The recorded data obtained from feed intake, feed conversion efficiency, DM and nutrient digestibility, carcasse chacteristics were performed with SAS software version 9.4 using the general linear model (GLM) procedure for variance analysis (ANOVA). When F-test declares significant difference, treatment means were compared using Turkey’s standard range (HSD) test. The analyzed data was presented using tables. The statistical model for the data analysis was:

Y i j = μ + τ i + β j + ε i j ,

where: Yij = response variable (Feed intake, Feed conversion efficiency, DM and nutrient digestibility, carcasse chacteristics);

μ = overall mean;

τi = ith treatment (test diets) effect;

βj = jth block effect;

εij = random error.

3. Results and discussion

3.1. Chemical Composition of Experimental Feeds

The result of the current study indicated that maize bran was lower CP, NDF and ADF content than both natural grass hay and groundnut haulms feeds Table 2. However, groundnut haulms was higher in content than the other supplemental diets.
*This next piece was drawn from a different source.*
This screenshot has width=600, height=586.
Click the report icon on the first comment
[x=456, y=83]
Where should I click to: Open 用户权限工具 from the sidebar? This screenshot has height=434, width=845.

In this study the result of chemical analysis showed that GNH + MB contained relatively higher CP and ADL but it had relatively lower OM than others. On the other hand the natural grass hay refusals in all treatments had lower CP and higher NDF, ADF and ADL as compared to the natural grass hay offered.

The results of this study indicated that the CP content of groundnut was higher. This implies that this oil crop straw could serve as a good source of

Table 2. Chemical composition of feeds and refusals during the experiment.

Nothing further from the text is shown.